Пара приятелей-стражников, приставленных к Гамлету, вызывает брезгливость не только у него, но и у Клавдия: бесцеремонно командуя друзьями, он с насмешкой и нескрываемым пренебрежением просит проводить к принцу «этих… джентльменов», делая оскорбительную паузу перед последним словом. Похожий на уголовника сильный мужчина пришел взять свое – и взял. И если для этого нужно было совершить братоубийство – что же, тем хуже для брата. Циничный пьяница, не расстающийся с бутылкой, мыслит, тем не менее, трезво и быстро. Он не испытывает ненависти к племяннику, но юноша мешает монарху, а значит, обречен. Стоя на молитве, король кажется не человеком, но дьяволом, настолько свободно, абсолютно на равных, говорит он с Богом, признавая свои грехи и спокойно отрицая раскаяние. Монолог повторяется дважды, напряжение в голосе отступника растет, но так и не разрешается страстное желание очищения настоящим страданием: мертвое сердце не чувствует ни страха, ни боли . Корона на его голове, а к ней в придачу (возможно, даже не столь желаемую) – Гертруда, кучка придворных прихвостней и дерзкий мальчишка, грозящий отобрать то, на что у сына старшего Гамлета действительно есть права.

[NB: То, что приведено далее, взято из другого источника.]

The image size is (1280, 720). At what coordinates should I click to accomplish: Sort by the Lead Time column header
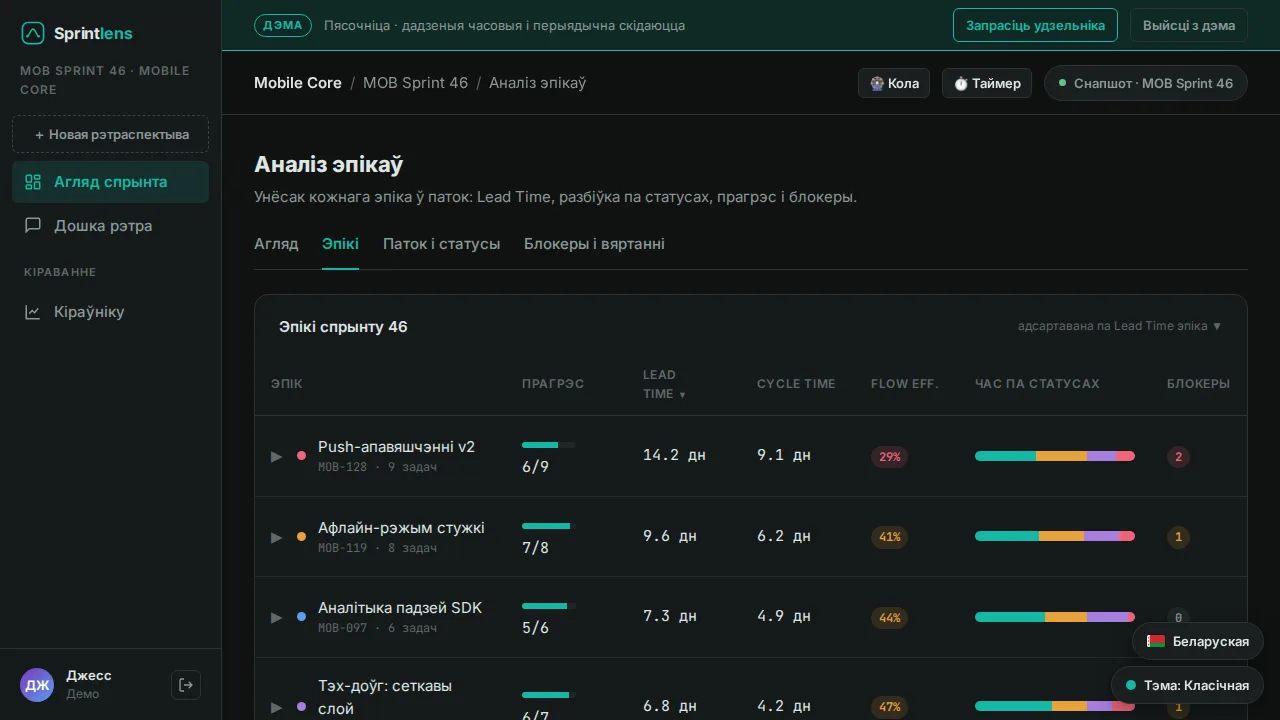[664, 384]
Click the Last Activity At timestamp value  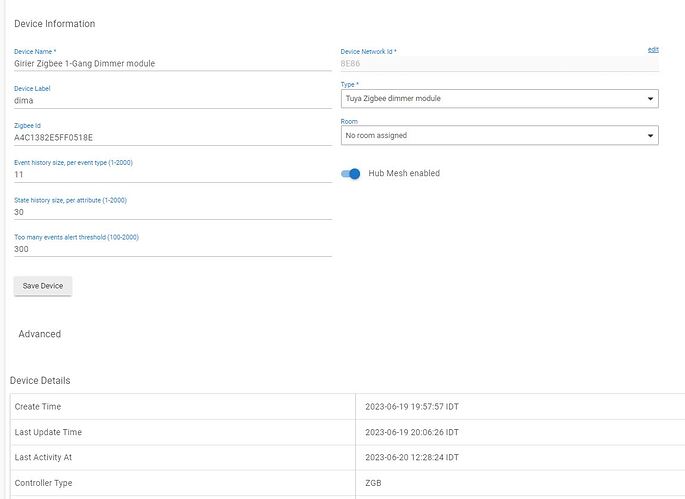(412, 458)
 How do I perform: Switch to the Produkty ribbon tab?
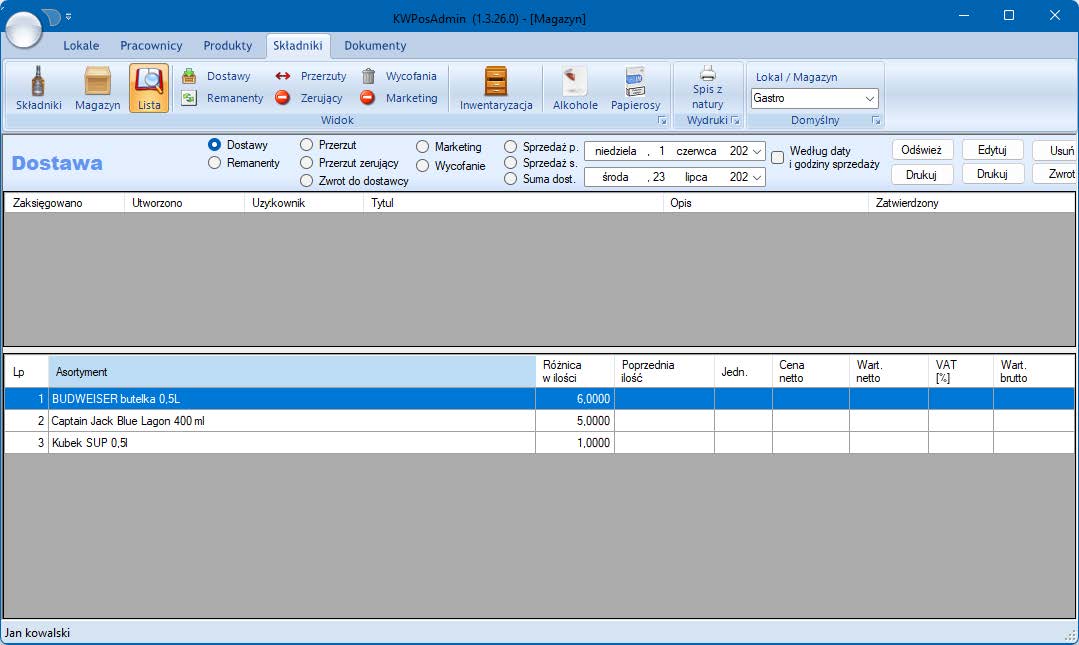pos(227,46)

Но зло в Датском королевстве живет едва ли не в каждой душе, и не один Клавдий грешен и страшен. Лаэрт (Иван Бровин) внезапно теряет человеческое лицо, придумывая для Гамлета месть поподлее, так что даже король цепенеет то ли в ужасе, то ли в восхищении. Дело не в отчаянии, охватившем юношу: просто он тоже принадлежит к миру грязи и пошлости, с которым яростно борется заглавный герой. Смерть Полония и Офелии спровоцировала животное начало, всегда таившееся в персонаже Ивана Бровина, и убийство исподтишка не кажется ему омерзительным. Да и каким мог вырасти сын у такого родителя? Суетливый, расчетливый чиновник, при любой власти умеющий быть на вершине, не боящийся выглядеть смешным, ибо не дорожит эфемерным понятием «репутация», предпочитая ему более весомое – «положение», он ловко манипулирует дочерью, в коей видит средство возвыситься, льстит монарху, стряпает письма, больше похожие на доносы, подслушивает, подсматривает. Его гибель – лишь случайность в государстве, где процветают духовное ничтожество, грубая сила и хамство.

Здесь нельзя проявить истинное чувство и совершить благородное душевное движение не потому, что за это карают смертью, а лишь по причине абсолютной никчемности подобных действий. В этом мире никому нет дела до таких, как Гамлет, его давит тупая масса людей с низменными потребностями: они выше, сильнее, злее, равнодушнее. Не исключение и Офелия (Федор Пшеничный) – дебелый детина с выбеленным лицом и жеманным голосом. Ее играет мужчина – но не в противовес принцу-девушке, а как бы демонстрируя суть героини. Хотя постановщик настаивает (пожалуй, не совсем убедительно), что в неотесанной оболочке скрывается нежная душа, чья роль отдана изящной Юстине Вонщик. И лишь явная любовь заглавного героя к «нимфе» указывает, что чем-то же действительно пленила его эта пошлая мелкая деваха, если о ней он думает, выбирая – быть или не быть?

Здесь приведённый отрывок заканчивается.